- Born: 1978
- Occupation: Organist
- Member of: Organized Rhythm

= Clive Driskill-Smith =

English organist

Clive Driskill-Smith (born 1978) is an English organist.

== Biography ==

Winner of the Royal College of Organists’ Performer of the Year Competition in 2000 and the Calgary International Organ Competition in 2002, Clive performs throughout Europe, North America, Asia and Australia. In the UK he has played at the BBC Proms, the Royal Festival Hall, Symphony Hall and Bridgewater Hall, and in the US he has played at Regional and National Conventions of the American Guild of Organists. His CDs have received critical acclaim and his performances have been broadcast on radio and television worldwide.

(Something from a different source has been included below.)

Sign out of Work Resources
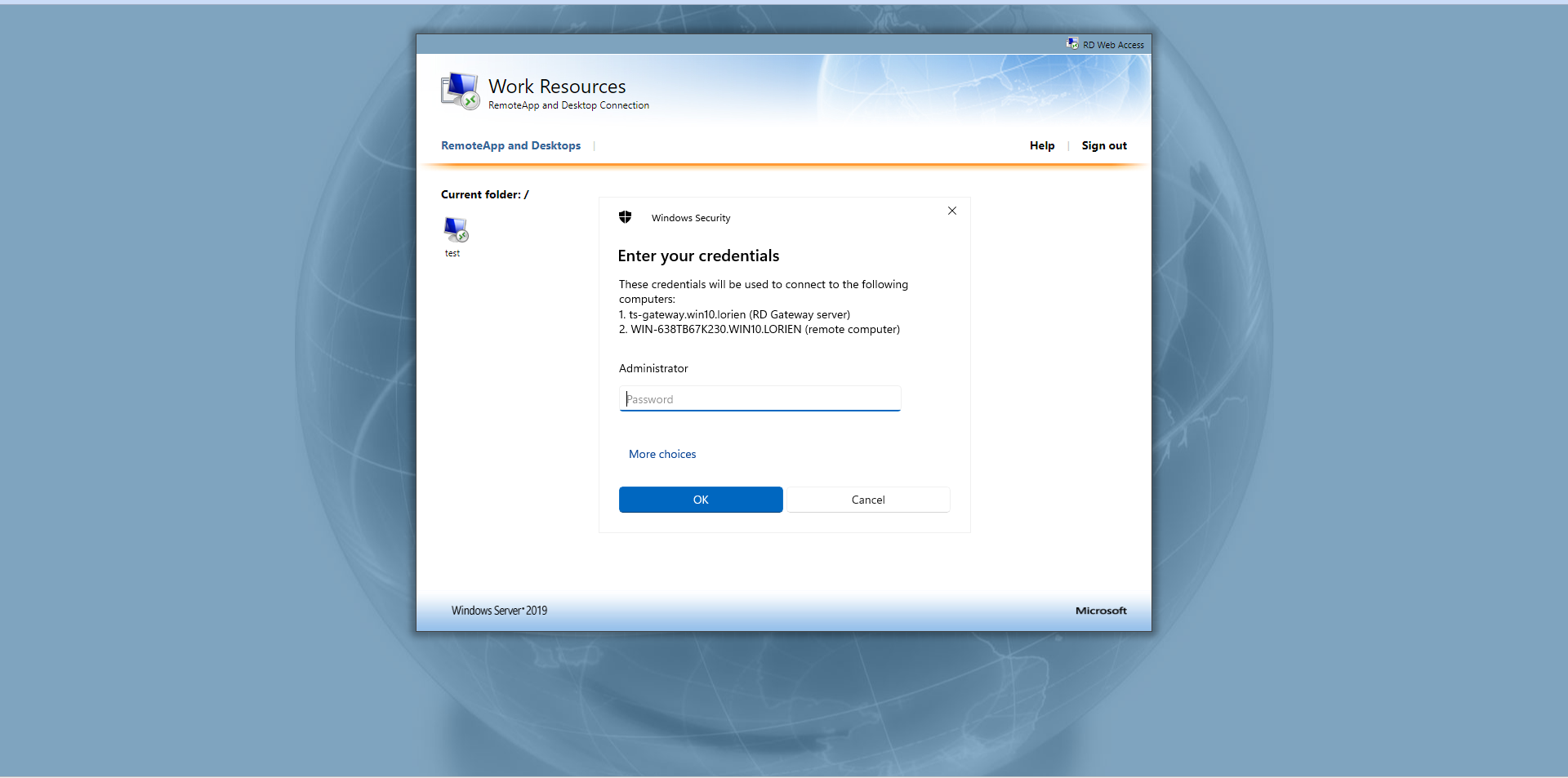 point(1104,145)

A pupil of David Sanger and Hans Fagius, Clive was successively a Music Scholar at Eton College, Organ Scholar at Winchester Cathedral and Assistant Organist at Winchester College, and then Organ Scholar at Christ Church, Oxford where he was Sub-Organist. He played for the daily services in the Cathedral and for the choir’s many concerts, recordings, broadcasts and tours under the direction of Stephen Darlington.

Clive teaches the organ at the Royal Academy of Music and is a Liveryman of the Worshipful Company of Musicians.

He performs with the American percussionist Joseph Gramley in the duo Organized Rhythm.